Dovesse spiegarsi in una, due battute al massimo. 

«Amo la musica, il golf, la pasta, pescare a mosca, il cinema: tutti i generi, in particolare la fantascienza, ma soprattutto amo videogiocare».

 

Marzocca e i suoi cavalli di battaglia. 

«Devo la popolarità al notaio del Pippo Chennedy Show, poi al pupazzo Sturby, il bambino Mikelino, padre Federico, il filippino Ariel da Zelig Circus: ora che ci penso, cose ne ho fatte».

 

Come nascono personaggi così singolari e diversi fra loro. 

«Casualmente, dall’osservazione della realtà. Nulla è premeditato. Mai studiato a tavolino: ci ho provato, lo ammetto, ma il risultato è stato sempre una mezza delusione. Dunque, quello che mi colpisce nella vita e mi diverte, lo elaboro».

 

Dovesse darsi una definizione.

«Mi vedo come un pittore che guarda un paesaggio e lo interpreta, a modo suo evidentemente. Un comico, se mi lasciate passare il termine, scova una situazione, la elabora, infine la restituisce modificata. Sostanzialmente i personaggi che interpreto me li ha ispirati la realtà, volutamente esagerati o comunque modificati».

 

Marzocca, il suo punto di vista sul dilemma tv o teatro. 

«Teatro, tutta la vita, nemmeno a chiederlo. Le tavole del palcoscenico ti offrono il modo di prenderti tutto il tempo che vuoi ed esprimerti come ti pare. In tv hai vincoli, intanto perché ci sono tempi da rispettare e altri attori che, giustamente, reclamano il loro spazio. E, per dirla tutta, a volte c’è anche chi ti dice quello che devi e non devi dire».

 

Marzocca, monologhi e dialoghi trattati a colpi di forbici. 

«Siamo in Italia, dunque non è difficile che capiti anche questo. Ma se non fai televisione non ti conosce nessuno, nessuno viene a vederti a teatro, ergo: la tv sei costretto a farla».

 

Distretto di polizia, una delle sue soddisfazioni professionali.

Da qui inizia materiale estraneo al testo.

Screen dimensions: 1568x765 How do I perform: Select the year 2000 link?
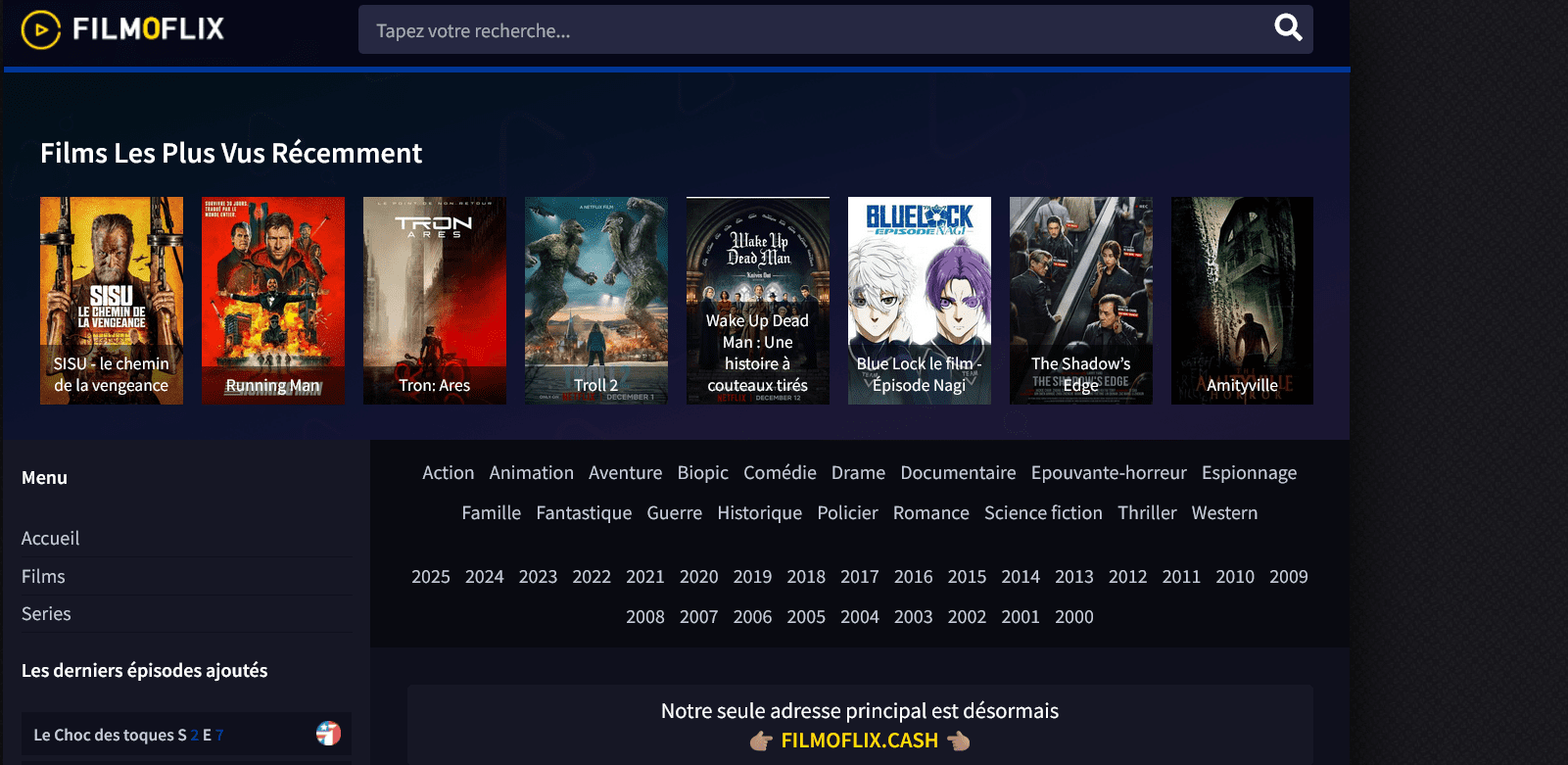pyautogui.click(x=1073, y=617)
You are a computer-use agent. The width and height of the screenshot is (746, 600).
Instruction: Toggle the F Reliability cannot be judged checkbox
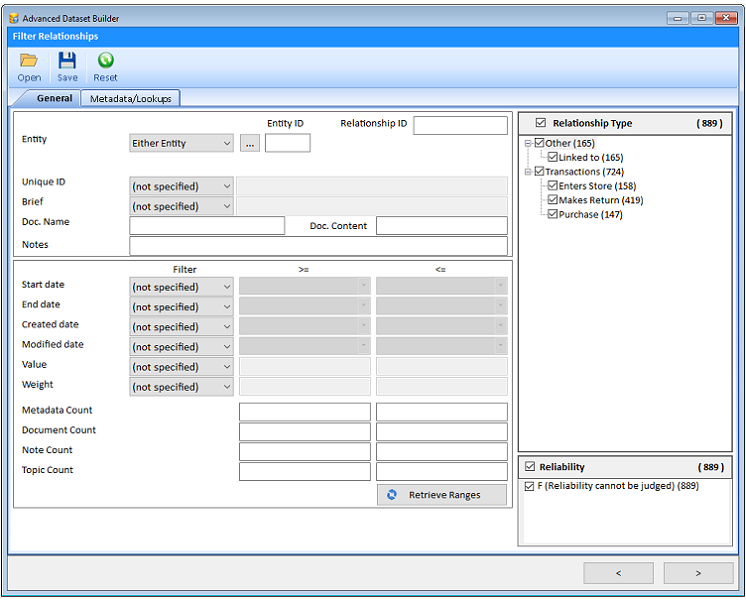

«Enorme, poliziotto a parte, è un po’ come se recitassi il ruolo che ho nella vita. Gli sceneggiatori hanno voluto riprendere la mia vera storia. Ho sposato Liliana, una ragazza colombiana conosciuta in chat, esattamente come “Ugo” di Distretto”: insieme abbiamo tre figli, collezioniamo nazionalità: lei colombiana, americana e italiana; io, per ora, solo italiana e americana, anche se conto di pareggiare il conto».

 

La sua storia d’amore, singolare.

«Non erano i tempi delle chat di oggi, da “cuori solitari” e via discorrendo: più di venti anni fa su internet c’erano gruppi di discussione, io che ho amato sempre viaggiare sono entrato in uno di questi temi; io e Liliana abbiamo cominciato a chattare una, due, tre volte, ad orari impensabili, fino a quando non ha accettato il mio invito, raggiungermi in Italia, a Roma. C’era del tenero, ma da lì in poi è nata la nostra storia d’amore e tre figli. che parlano correntemente spagnolo, inglese e italiano…».

 

Un artista, si dice, sia legato a tutti i suoi personaggi, lei Marzocca?

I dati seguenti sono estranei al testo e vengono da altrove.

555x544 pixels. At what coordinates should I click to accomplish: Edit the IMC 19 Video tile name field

«Ariel, il filippino è fra i personaggi più amati dal pubblico: ho ribaltato il concetto, ildomestico prende per il naso il suo datore di lavoro innescando una serie di divertenti incomprensioni. Però amo il “notaio”, quel tipo che sbuffa e smadonna. Mi ricorda i nonni che non ho più, così diciamo che quando lo interpreto penso spesso a loro e a tutti quegli anziani, amabilissimi brontoloni».